Art during crisis

Artists Answer COVID-19

Inspiration, comfort, challenge, reflection, discussion—at no time do creative arts offer us more than during crisis.

Artists Answer COVID-19

Faced with the closing of so many doors through travel bans, museum and gallery closures, lockdowns, quarantines and social distancing, artists of all kinds are responding with new ways to make new connections on new platforms to articulate this moment in history.

For visual artists and their artistic practices, the challenges of covid-19 have inspired everything from revisiting previous works while in lockdown to creating something entirely new in direct response to the crisis. Here, we look at a selection of artworks, all undertaken since February by artists of Middle Eastern heritage or residence, that pertain loosely to themes of isolation, lifestyle, access, environment and healing. The artists are only a few of the many who, amid coping with their own personal obstacles, continue to create, collaborate and encourage art that, as the works here show, proves both culturally particular and universal.

Coming to Terms with Isolation

While quarantines and social distancing may be our best defenses against the virus, even surveys conducted earlier this year by the medical journal The Lancet Psychiatry and the uk Academy of Medical Science forecast “profound” and “pervasive” impacts on mental health that research since has borne out. With the global economy forecast to contract as much as 1.75 percent in 2020, it is increasingly clear that the effects of the pandemic will be with us for some time. 

Artistic responses arose almost instantaneously, such as the quick, iconically virus-themed napkin sketch, penned by Almigdad Aidikhaiiry, and a painting of a face-masked man by Salah El Mur (both coincidentally from Sudan).

The uncertain boundaries between fever dreams and reality, as well as cell biology became themes for the Dubai-based design studio Apical Reform, known for its kinetic works and founded by Amrish Patel.

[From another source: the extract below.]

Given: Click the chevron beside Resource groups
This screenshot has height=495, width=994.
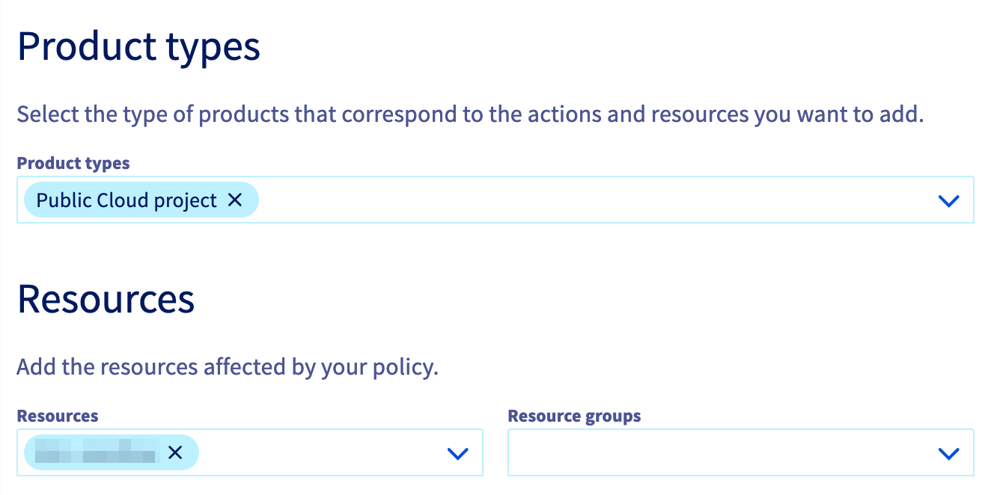Looking at the screenshot, I should tap(948, 452).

The several resulting pieces, which use a “digital canvas” to display gently moving, digital images, all showed the tendency of early covid-themed art to address the general fear of an unknown and novel coronavirus.

For some, however, isolation played to existing specialities. Lebanese photographer and filmmaker Omar Sfeir looks often at intimacy and human relationships. His most recent work, carried out in collaboration with poet Nadia Hassan, hones in on the psychological pressures of isolation. Hassan’s poetry feels raw and unedited, inspiring in Sfeir a complementary, seemingly spontaneous photographic esthetic, producing together effects greater than either could alone.

For Saudi acrylic artist Jassim Al Dhamin, “Art was the only way to escape,” he says, from both isolation and worry. Tapping his emotions, Al Dhamin’s covid-fueled work focuses on the ambiguously similar physical sensations of flying and falling, employing his signature palette and expressive linage to evoke instability.

For others, isolation led to outreach. Renowned sculptor Athar Jaber, born to Iraqi parents and currently living in Antwerp, Belgium, says he asked himself, “How can art and artists directly contribute to society?” This motivated him to mobilize his stone-working skills to carve from marble 10 different interpretations of face masks, sell them and donate the proceeds to the United Nations High Commissioner for Refugees. He dedicated the project, which he titled A Mask for Life, to the people who often have little or no physical space for the social distancing covid-19 demands, “making them among the most vulnerable people” around the world, he says.

Shifting Lifestyles

As contemporary artworks are being conceived and brought into existence in relative isolation, covid-19 is providing a moment to reflect upon artistic practice and lifestyles as a whole.

Syrian-born artist Osama Esid, who now resides in Minnesota, has used the slower pace of pandemic life to re-edit and compile old works in his usual medium of painted photographs in colored oils while developing new techniques. These include the use of a filament pen to draw directly on celluloid and then printing the images using either silver gelatin photographic paper or a printing press.

Similarly, Beirut-based painter Tagreed Darghouth says the quietude of social distancing offered “an opportunity to focus” while retaining her usual routines of long days in her studio.

Also working in Lebanon from a home and studio he calls his “little island” amid the mountains above Beirut, Nadim Karam says he has welcomed the opportunity quarantine has given him to invite members of his family into his practice through direct participation in creating some of his large-scale works.

On August 4, for Darghouth, Karam and thousands of others in Beirut, the explosion in the city’s port shattered far more than just the windows and glass doors of studios and homes. “Hundreds and thousands, friends and acquaintances, dead, injured and displaced. This disaster has changed our lives forever,” Karam laments before shifting to resolution. “Although coronavirus created a definite change, this disaster brings forward a wind of fresh energy”—energy he says should be mobilized as “creative power” to push for political and social change.